Cutting your Herbs~Tutorial

Hi everyone!

I have received several email regarding how to cut herbs and keep them healthy afterwards. So, I thought I would do a very quick tutorial for you today.

To keep your beautiful herbs healthy and get the most from them, please don’t “pluck” leaves off to use. This is a big “no no”.

If you want to maximize your home herbs to have the best results to last the season, this little info will help.

When your herb plants get to be about 6-8 inches tall and have nice healthy leaves on them, this is the time to start harvesting. Since these are your home herbs, you don’t need to harvest huge quantities. I think that is what a lot of people think. They think you need to wait until your plant is big and fully grown for the season. Not true. For example, Basil. this plant can become spindly if not trimmed regularly. For basil, you want to trim “up” from the bottom. leaves grow in pairs directly across from each other, as soon as you have 4 –6 healthy pairs it is ready to prune. You always want to leave two good sets of leaves on your plant. So, cut you plant immediately above the second set of leaves from the ground.

A little technical info for you (ooh, don’t I just sound like an expert? LOL):

The pruning process stresses the plant. And what that means is once you prune it, the plant “thinks” it is in danger and as a self defense, it sends out lots of new branches. This gives you a fuller and healthier plant. If your basil plant is already looking limp, you need to wait for it to perk back up before you do this.

This applies not only to basil but most other members of the mint family (did you know that basil is part of the mint family? ).

Now back to your other herbs (other than the mint family).

Once they have reached 6-8 inches with several levels of leaves, it’s time to start using them and help them grow bigger and fuller.

When you have achieved this size, take your snippers and cut off the first 1 or 2 leaf sections.

snipping herbs 001Cut down the first set of leaves down to the second set. No plucking leaves!

snipping herbs 002Snip as close as possible to the set of leaves under the top set.

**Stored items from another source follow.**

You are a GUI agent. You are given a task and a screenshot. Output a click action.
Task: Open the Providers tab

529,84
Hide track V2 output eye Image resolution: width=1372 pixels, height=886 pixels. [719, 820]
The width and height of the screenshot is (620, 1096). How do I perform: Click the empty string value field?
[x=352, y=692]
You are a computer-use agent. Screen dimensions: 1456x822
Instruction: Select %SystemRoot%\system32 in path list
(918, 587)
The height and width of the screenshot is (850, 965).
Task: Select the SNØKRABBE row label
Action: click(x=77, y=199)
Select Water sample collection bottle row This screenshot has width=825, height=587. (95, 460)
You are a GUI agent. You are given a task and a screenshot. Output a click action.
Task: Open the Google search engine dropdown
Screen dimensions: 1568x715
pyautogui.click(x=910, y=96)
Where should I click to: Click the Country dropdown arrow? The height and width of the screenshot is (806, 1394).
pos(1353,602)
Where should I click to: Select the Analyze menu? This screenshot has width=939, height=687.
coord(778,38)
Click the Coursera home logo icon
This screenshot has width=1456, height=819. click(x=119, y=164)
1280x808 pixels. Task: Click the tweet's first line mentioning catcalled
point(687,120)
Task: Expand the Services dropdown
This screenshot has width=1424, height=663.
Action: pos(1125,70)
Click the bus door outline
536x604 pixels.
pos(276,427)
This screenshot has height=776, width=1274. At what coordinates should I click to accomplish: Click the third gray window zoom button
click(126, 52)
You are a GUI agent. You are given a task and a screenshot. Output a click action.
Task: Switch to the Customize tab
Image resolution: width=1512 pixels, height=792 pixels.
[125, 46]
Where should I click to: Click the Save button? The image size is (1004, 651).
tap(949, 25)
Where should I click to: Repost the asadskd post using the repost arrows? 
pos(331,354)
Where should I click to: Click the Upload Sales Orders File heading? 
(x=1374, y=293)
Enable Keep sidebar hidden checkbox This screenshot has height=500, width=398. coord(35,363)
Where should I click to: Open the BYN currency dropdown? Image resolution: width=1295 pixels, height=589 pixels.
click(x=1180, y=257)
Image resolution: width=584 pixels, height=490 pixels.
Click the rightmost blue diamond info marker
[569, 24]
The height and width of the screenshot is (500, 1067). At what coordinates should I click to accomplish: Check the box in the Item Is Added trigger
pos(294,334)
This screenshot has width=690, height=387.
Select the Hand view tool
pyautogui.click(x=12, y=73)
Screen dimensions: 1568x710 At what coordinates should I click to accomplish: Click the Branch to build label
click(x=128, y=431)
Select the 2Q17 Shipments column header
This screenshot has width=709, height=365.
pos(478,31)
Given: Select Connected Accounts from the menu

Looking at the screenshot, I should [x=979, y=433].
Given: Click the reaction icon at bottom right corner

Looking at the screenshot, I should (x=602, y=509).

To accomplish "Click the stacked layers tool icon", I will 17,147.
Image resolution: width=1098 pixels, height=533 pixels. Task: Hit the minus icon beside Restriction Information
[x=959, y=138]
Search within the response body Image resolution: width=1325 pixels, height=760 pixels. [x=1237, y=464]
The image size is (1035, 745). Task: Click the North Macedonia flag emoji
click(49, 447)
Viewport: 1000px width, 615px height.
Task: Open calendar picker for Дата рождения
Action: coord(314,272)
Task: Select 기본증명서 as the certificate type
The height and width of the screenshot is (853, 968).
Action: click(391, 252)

snipping herbs 004What this does is force all the water and nutrients to the already existing leaves and stem instead of wasting the plants energy to keep the area that leaves have been plucked off  fed. Now the plant will concentrate on feeding the healthy plant and create new life.

Okay, with those lovely pictures being shown to give you an idea of what I am talking about, I need to go and re-cut this plant because it is an applemint. And as I explained above, mint will grow fuller and healthier if snipped from the bottom up. This was just a good plant to show the”snipping” process.

Keep in mind that most plants will send out new branches wherever you snip them.

Okay, one last tidbit of information:

Always cut your plants first thing in the morning. Before the sun is full blast. Why? Because the sun dries the natural oils of the plant. They kind of retreat to the stem so, there goes a lot of the flavor. Cut them while the natural oils and all the flavor are intact ~ before noon.

I hope you found this interesting and helpful! And thank you to those of you who have taken the time to drop me an email with your questions! I really appreciate it.

I will be joining:

Tutorial Tuesday


  1. Hi Diann, thanks for this great garden information!!!


  2. Thank you, thank you, thank you. The timing couldn't be more perfect for this tutorial.

  3. Excellent tips. I was wondering how cut my basil so it would branch out. Thanks for the info.

  4. thanks for the advice....I have a small herb garden and enjoy it so much!!

  5. Going to stop "plucking" now! Thanks!

  6. Thanks for the "stop plucking" advise....I was a plucker! I have both mint and basil, but what about stevia? I "pluck" my leaves until the end of the season when I cut the whole plant to harvest all leaves. Thanks!

  7. how shoud I cut my chives and how you have heb drying tips

  8. Great information! Thanks! I've just planted some herbs (inside since it is so early in the season) and am excited to see what happens! I found your blog through Pinterest and it is a huge help! Thanks!

  9. you cut the pair of leaves from the top, but basil and other herbs you cut at the bottom ???

  10. any tips on cutting chives?

    1. Chives you snip the green onion like spikes down at the bottom. About 1/4 - 1/2 inch from the bottom. Keep snipping these, but don't forget to leave a few blooms for seeds and don't completely shave the plants bald! =)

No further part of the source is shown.